**PROVIDED PASSAGE**:

Wednesday, September 24, 2008

I'm Not Dead

Even though it appears that I have crawled off and died, I am in fact still living. Maybe just in mind and body...notsomuch in spirit. It's been a helluva few weeks, if I'm being completely honest. I don't even know why exactly other than work's been kinda stressful, home's been kinda draining, and the worst parts of me have been fighting hard to surface.

I attended a Women's Retreat with my church last weekend. I was NOT pumped about going at first because it's one of those things where you signed up to go because you knew you prolly should go but when it came right down to it you didn't want to put forth the effort to be nice to a bunch of people you didn't know. Well, I paid like a gajillion dollars to attend the thing, so I went and when I arrived at the nicest hotel I've stayed in since I married the man who doesn't value soft, clean sheets the way that I do, I felt that things were looking up. So, I got there early and asked that God would help me make some friends and if He decided not to do that, could He pretty please make me feel so comfortable in His arms that I didn't need to feel comfortable with a "group"?

**PARTS OF THE EXERCISE**:
1. What event did the writer of the blog post attend with their church last weekend?
2. Please copy a portion of the blog post word for word, beginning at the words "Wednesday, September 24, 2008" and stopping after "hard to surface.".

Extracted data entries:
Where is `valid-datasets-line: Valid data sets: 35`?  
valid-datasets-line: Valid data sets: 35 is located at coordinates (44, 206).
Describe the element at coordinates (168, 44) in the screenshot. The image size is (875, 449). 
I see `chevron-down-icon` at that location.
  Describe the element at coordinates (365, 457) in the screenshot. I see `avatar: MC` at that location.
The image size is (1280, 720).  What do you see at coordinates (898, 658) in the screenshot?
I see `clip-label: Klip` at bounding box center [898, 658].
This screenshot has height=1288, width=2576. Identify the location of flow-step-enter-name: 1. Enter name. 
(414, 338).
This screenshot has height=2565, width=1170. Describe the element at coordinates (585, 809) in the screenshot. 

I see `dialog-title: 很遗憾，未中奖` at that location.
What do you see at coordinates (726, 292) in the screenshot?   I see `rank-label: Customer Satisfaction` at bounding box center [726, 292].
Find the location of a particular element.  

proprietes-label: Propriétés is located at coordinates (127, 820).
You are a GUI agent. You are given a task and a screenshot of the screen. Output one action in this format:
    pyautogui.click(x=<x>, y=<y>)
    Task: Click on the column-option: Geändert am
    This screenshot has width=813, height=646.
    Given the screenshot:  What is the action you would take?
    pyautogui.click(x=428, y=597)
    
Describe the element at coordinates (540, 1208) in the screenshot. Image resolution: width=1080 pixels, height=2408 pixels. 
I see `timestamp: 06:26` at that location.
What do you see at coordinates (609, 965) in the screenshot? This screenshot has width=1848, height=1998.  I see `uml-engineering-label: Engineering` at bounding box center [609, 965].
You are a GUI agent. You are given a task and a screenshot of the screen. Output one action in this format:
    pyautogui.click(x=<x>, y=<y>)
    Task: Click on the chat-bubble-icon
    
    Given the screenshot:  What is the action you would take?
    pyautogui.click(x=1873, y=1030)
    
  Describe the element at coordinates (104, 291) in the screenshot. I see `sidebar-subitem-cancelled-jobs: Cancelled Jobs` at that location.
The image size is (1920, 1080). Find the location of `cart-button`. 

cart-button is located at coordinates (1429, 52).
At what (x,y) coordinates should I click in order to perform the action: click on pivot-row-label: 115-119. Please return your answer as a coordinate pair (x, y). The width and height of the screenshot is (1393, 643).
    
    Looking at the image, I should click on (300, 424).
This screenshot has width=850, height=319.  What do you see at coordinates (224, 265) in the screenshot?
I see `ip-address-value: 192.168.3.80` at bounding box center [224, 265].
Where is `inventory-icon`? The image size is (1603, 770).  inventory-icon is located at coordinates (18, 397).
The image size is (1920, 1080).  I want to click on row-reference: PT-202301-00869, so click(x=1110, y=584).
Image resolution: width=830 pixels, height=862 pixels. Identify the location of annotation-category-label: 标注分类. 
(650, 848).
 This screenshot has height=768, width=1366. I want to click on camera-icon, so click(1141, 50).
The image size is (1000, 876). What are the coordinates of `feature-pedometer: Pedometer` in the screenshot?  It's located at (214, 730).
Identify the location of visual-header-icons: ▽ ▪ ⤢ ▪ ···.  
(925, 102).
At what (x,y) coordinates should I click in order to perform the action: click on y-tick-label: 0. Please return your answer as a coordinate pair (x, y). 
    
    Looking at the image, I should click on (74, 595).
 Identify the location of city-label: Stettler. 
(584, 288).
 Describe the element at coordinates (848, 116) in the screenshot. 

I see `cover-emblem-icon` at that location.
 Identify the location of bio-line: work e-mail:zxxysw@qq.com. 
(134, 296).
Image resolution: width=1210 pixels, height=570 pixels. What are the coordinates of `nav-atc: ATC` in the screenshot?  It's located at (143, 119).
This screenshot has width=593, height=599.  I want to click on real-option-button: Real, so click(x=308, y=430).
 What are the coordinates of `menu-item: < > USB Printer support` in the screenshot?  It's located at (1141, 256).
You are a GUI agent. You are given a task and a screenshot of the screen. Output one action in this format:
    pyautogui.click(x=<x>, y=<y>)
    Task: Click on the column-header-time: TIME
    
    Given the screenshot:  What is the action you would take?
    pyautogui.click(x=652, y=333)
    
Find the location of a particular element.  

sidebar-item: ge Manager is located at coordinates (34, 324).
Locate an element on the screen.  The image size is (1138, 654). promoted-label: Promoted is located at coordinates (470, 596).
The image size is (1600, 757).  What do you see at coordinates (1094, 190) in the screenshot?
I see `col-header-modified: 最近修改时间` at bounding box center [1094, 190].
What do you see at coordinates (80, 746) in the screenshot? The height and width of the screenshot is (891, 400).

**ANSWERS PER TASK**:
1. A Women's Retreat.

2.
Wednesday, September 24, 2008

I'm Not Dead

Even though it appears that I have crawled off and died, I am in fact still living. Maybe just in mind and body...notsomuch in spirit. It's been a helluva few weeks, if I'm being completely honest. I don't even know why exactly other than work's been kinda stressful, home's been kinda draining, and the worst parts of me have been fighting hard to surface.